Le marché mondialisé a besoin pour fonctionner de flexibilité, d’adaptabilité et d’employabilité. Dans un monde globalisé, ouvert, en mutation constante il faut former des citoyens capables de s’adapter. Tous les membres de l’espèce humaine doivent pouvoir participer à la grande compétition mondiale avec le maximum de chance. La « chance » ici ne consiste pas à exprimer ses propres potentialités, mais à entrer dans le jeu réglé de la compétition aussi bien armé que les autres. On est au cœur de l’utopie néolibérale et de son discours sur la justice et l’égalité des chances.

Le néolibéralisme défend une nouvelle conception de la démocratie. Il entend transformer l’espèce humaine et se servir de l’élection comme d’un outil pour obtenir le consentement des populations à leur transformation. La démocratie devient une technique de fabrication du consentement des masses. L’impulsion vient du haut, on connait la direction, une division mondialisée du travail parfaitement intégrée. Il faut s’adapter, se soumettre aux impératifs de la mondialisation.

Plutôt qu’une théorie économique, le néolibéralisme est une théorie politique complète qui a réussi à imposer une forme d’hégémonie culturelle.

La vision néolibérale de la santé publique

Dans un entretien au journal « Le Monde » daté du 10 avril 2020, Barbara Stiegler commente l’impréparation générale des gouvernements néolibéraux face à la pandémie du corona virus. Selon la vision néolibérale de la santé publique nous allons vers un monde immatériel de flux et de compétences, censé être en avance sur le monde d’avant fait de stocks et de vulnérabilités. Nos économies fondées sur « l’innovation » et sur « l’économie de la connaissance » devaient déléguer aux continents du Sud, principalement à l’Asie, la fabrication industrielle des biens matériels. Nos gouvernants ont renvoyé l’épidémie infectieuse et l’industrie manufacturière à un monde sous développé et à des temps anciens que nous, Occidentaux, aurions dépassés. Au fond un tel virus était, comme les stocks de masques, trop archaïque pour concerner nos sociétés, trop performantes pour y être exposées. Quel rapport nos vies aseptisées et nos systèmes de santé ultramodernes pouvaient-ils avoir avec ces images déplaisantes de chauve-souris et de volailles infectées, pourtant emblématiques de notre économie mondialisée qui entasse les vivants dans des environnements industriels de plus en plus dégradés. Le néolibéralisme préfère tourner ses regards vers l’avenir radieux promis par l’innovation biomédicale et continuer d’occulter les facteurs sociaux et environnementaux de toutes les pathologies, tant infectieuses que chroniques.

La vision néolibérale de la médecine est que notre système sanitaire doit en finir avec la vielle médecine clinique. A notre vielle médecine jugée « réactive », la vision « proactive » est une conception qui passe exclusivement par la responsabilité individuelle et qui refuse d’assumer une vision collective des déterminants sociaux de santé, soupçonnée de déboucher sur une action sociale trop collectiviste.

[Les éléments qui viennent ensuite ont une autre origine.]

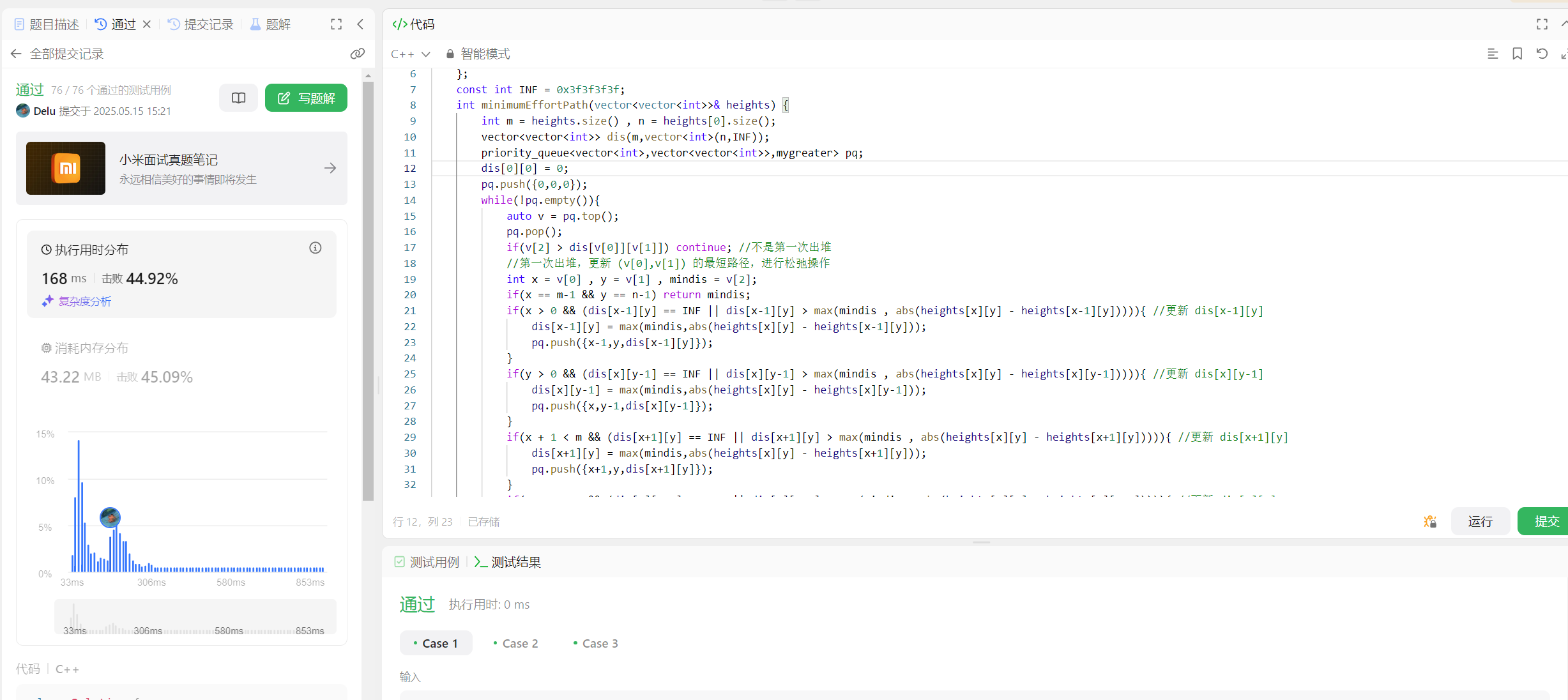Image resolution: width=1568 pixels, height=700 pixels.
Task: Click the debugger bug icon
Action: [1430, 522]
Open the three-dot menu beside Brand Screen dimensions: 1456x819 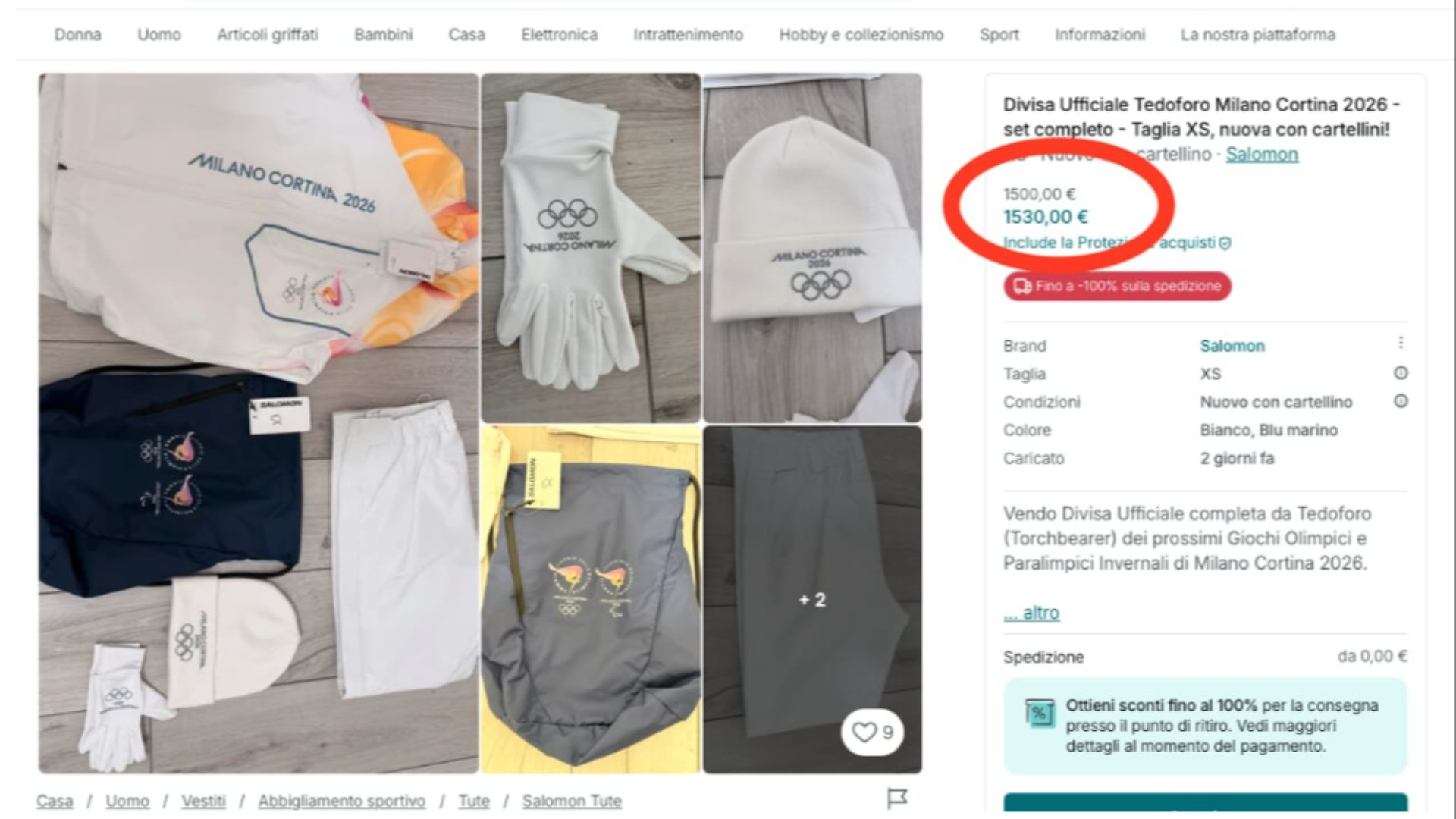coord(1401,344)
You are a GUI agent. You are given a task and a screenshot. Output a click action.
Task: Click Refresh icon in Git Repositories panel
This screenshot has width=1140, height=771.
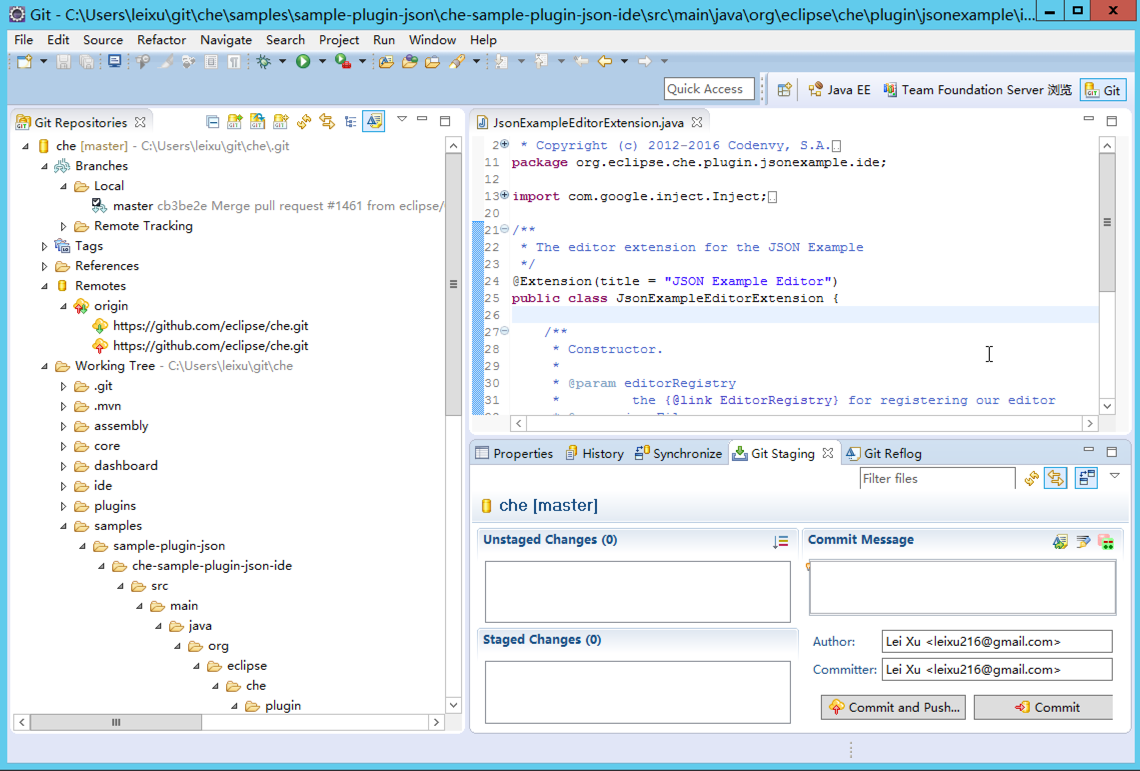tap(304, 122)
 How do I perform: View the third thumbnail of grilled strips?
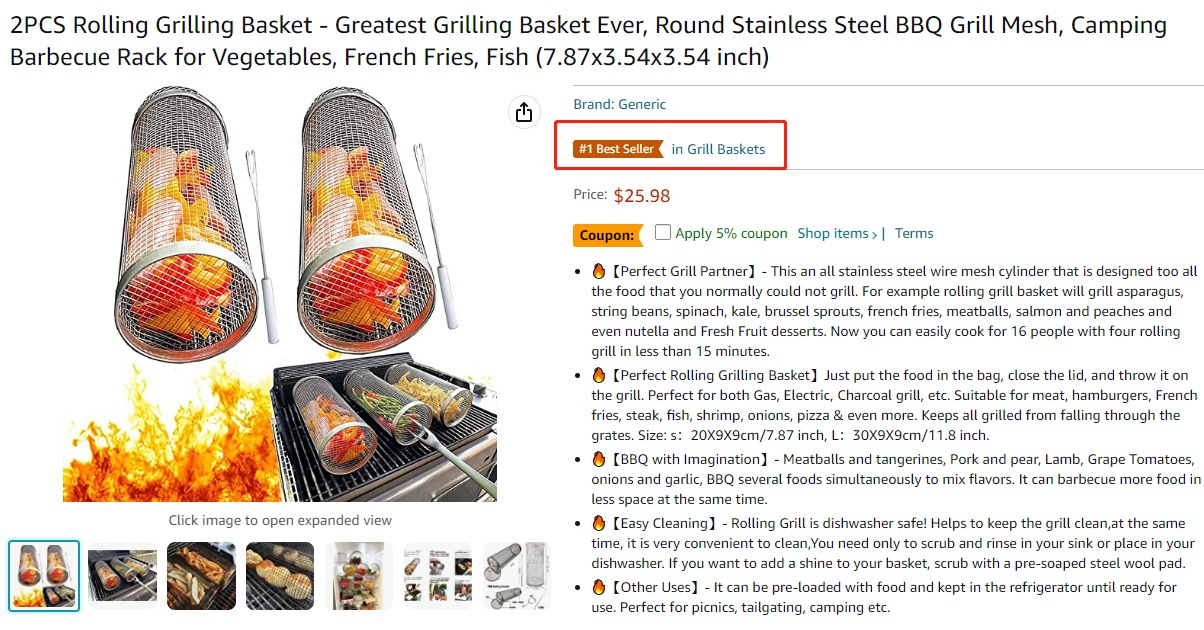coord(201,575)
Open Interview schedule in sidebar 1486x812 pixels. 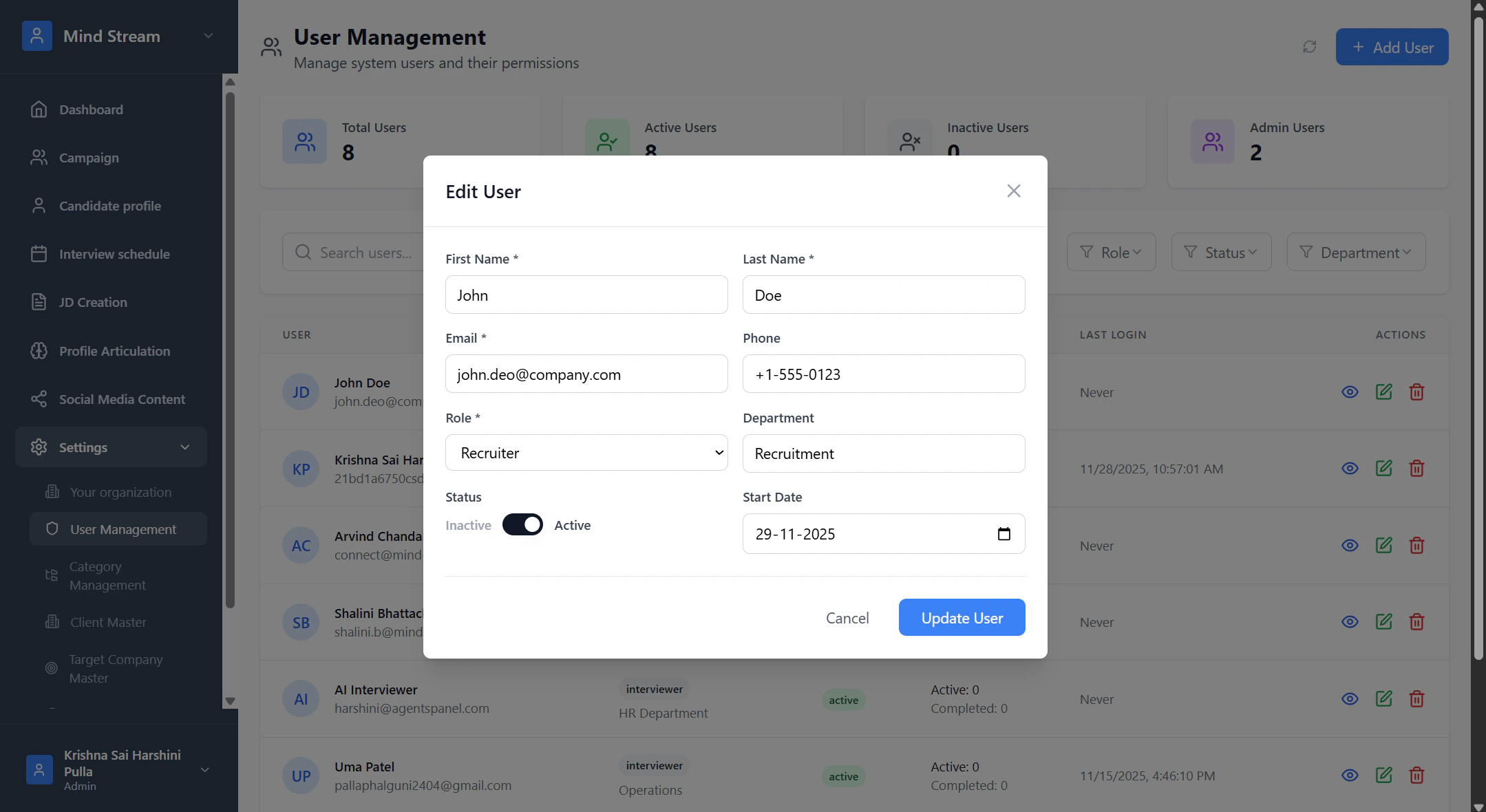click(x=114, y=254)
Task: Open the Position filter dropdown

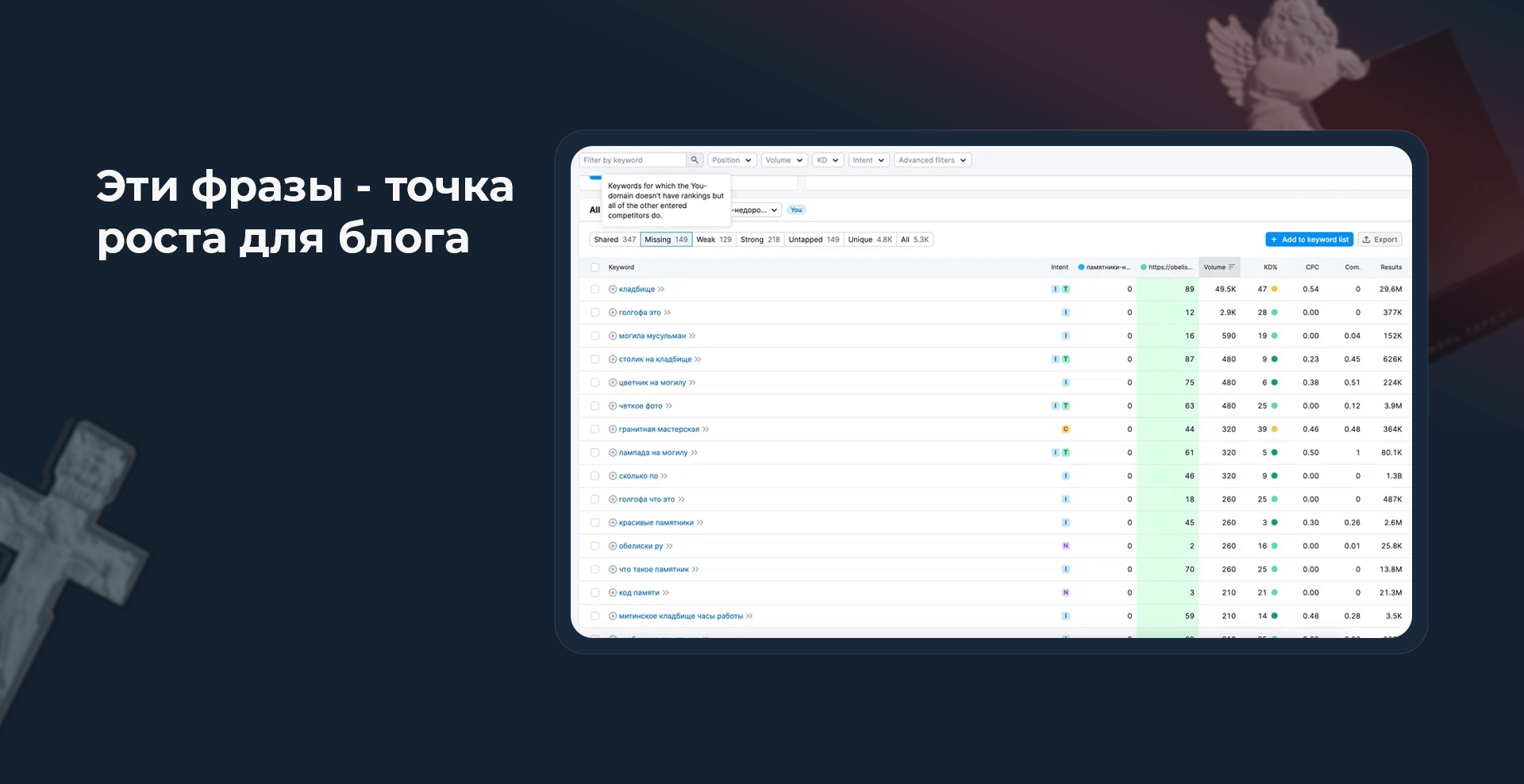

C’est ce qui explique la situation actuelle : un long retard au démarrage pour prendre des mesures collectives de santé publique, doublé d’une spectaculaire pénurie alors même que des alertes sur les maladies émergentes se multipliaient dans la littérature scientifique depuis des années.

« Le néolibéralisme n’est pas seulement dans les grandes entreprises, sur les places financières et sur les marchés, il est aussi en nous et dans nos manières de vivre qu’il a progressivement transformé et dont il s’agit de reprendre le contrôle. »

20 avril 2020

Auteur/autrice : Maurice

Retraité, diplômé en sciences économiques, j'ai été enseignant, chercheur en sciences sociales, syndicaliste, mutualiste militant, chef d'entreprise d’économie sociale. Depuis mes études je suis intéressé par l'épistémologie en sciences sociales et la pluridisciplinarité. J'ai créé ce blog pour m'exprimer et échanger avec ceux qui le souhaitent.

Une réflexion sur « L’hégémonie culturelle du néolibéralisme »

  1. Belle analyse, à laquelle j’adhère totalement. Mais je suis très pessimiste pour l’avenir car je pense que les peuples ne sont plus maîtres de leur destin comme tu le soulignes d’ailleurs.
    La pensée est encadrée via le politiquement correct.
    Dans le domaine de la santé il ne faut pas oublier le cataclysme du passage aux 35 heures dans les hôpitaux. Nous en paierons le coût à partir de maintenant.